Bedtime Preparations
From how you spend the hour or two before bed to what you do once you’re in it, certain activities and rituals are especially effective at helping you wind down and prepare your mind and body for restful sleep.
9. Read a physical book
Reading before bed is a well-known wind-down habit, but its effectiveness is often underrated.
One study found that just six minutes of reading reduced stress levels by 68% – more than listening to music, drinking tea, or playing video games – by lowering heart rate and relaxing muscle tension. Less stress translates into an easier time falling asleep.
Physical books, with their unlit pages, may be especially calming – particularly when compared to digital devices. They offer distance from both the temptation to check social media and the cortisol-spiking content it often delivers.
10. Write a to-do list
It’s not just completing to-dos during the day that aids sleep, but preparing to tackle future tasks as well. Researchers found that people who spent five minutes writing down upcoming tasks fell asleep approximately 10 minutes faster than those who merely documented completed tasks. The more detailed the to-do list, the quicker participants nodded off. This ‘cognitive offloading’ helps free your mind from the responsibility of remembering everything overnight.

11. Sheathe your feet
When you warm your feet, it dilates blood vessels and helps release heat from your core – a key signal your body uses to initiate sleep. Cold feet not only block this process but can also simply be uncomfortable and keep you awake. Research shows that people who wear socks to bed fall asleep faster, sleep longer (by an average of 32 minutes), and wake up less during the night compared to barefoot sleepers. If your feet tend to run cold, try wearing socks to bed or placing a hot water bottle at your feet.
During the night
Even if you successfully fall asleep, it’s normal to wake up during the night, and these tips can help you return to sleep more easily.

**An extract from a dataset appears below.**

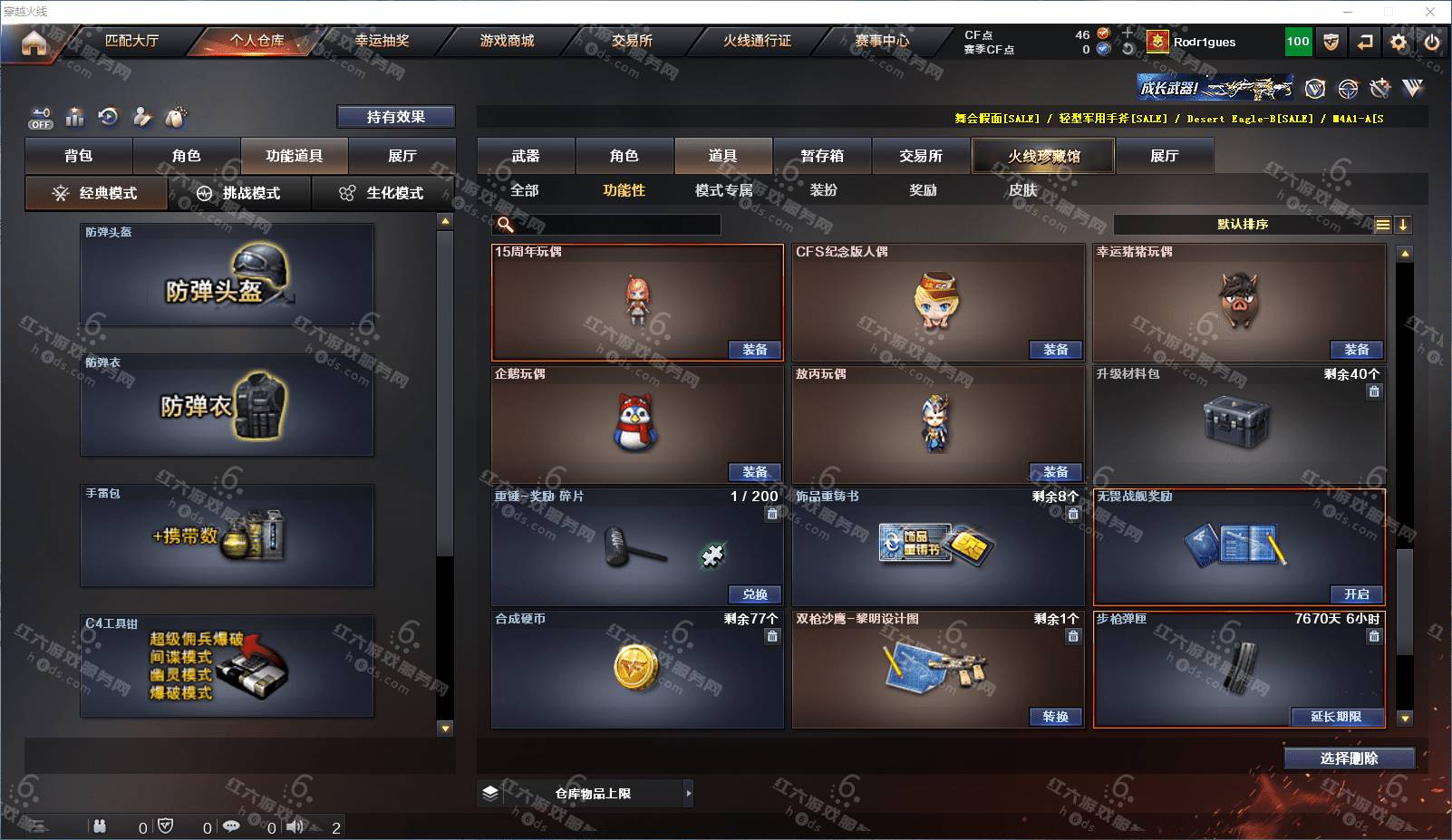
Task: Click the plus icon to recharge CF points
Action: (x=1128, y=34)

12. Apply acupressure at ‘heart 7’
Traditional Chinese medicine – and some emerging research – suggests that massaging the Heart 7 acupressure point (also known as the ‘Spirit Gate’) may help relieve anxiety-induced insomnia. To find it, look at the crease on your wrist directly below the gap between your ring and pinkie fingers; you’ll feel a small hollow beside the tendon on the outer edge of your wrist. Using your thumb, gently press and massage this point in a circular motion for about a minute on each wrist. This simple technique may help you fall asleep more easily – and return to sleep if you wake up during the night.
13. Keep your eyes half-shut during middle-of-the-night bathroom trips
When nature calls in the middle of the night, avoid turning on bright lights – even brief exposure can suppress melatonin and make it harder to fall back asleep. Before bed, clear a path to the bathroom that’s easy to navigate in the dark, or use a dim nightlight if needed. If your trip to the loo will inevitably expose you to some light, try to keep your eyes partially closed to minimize the impact. The less stimulation your brain receives, the easier it will be to drift back to sleep.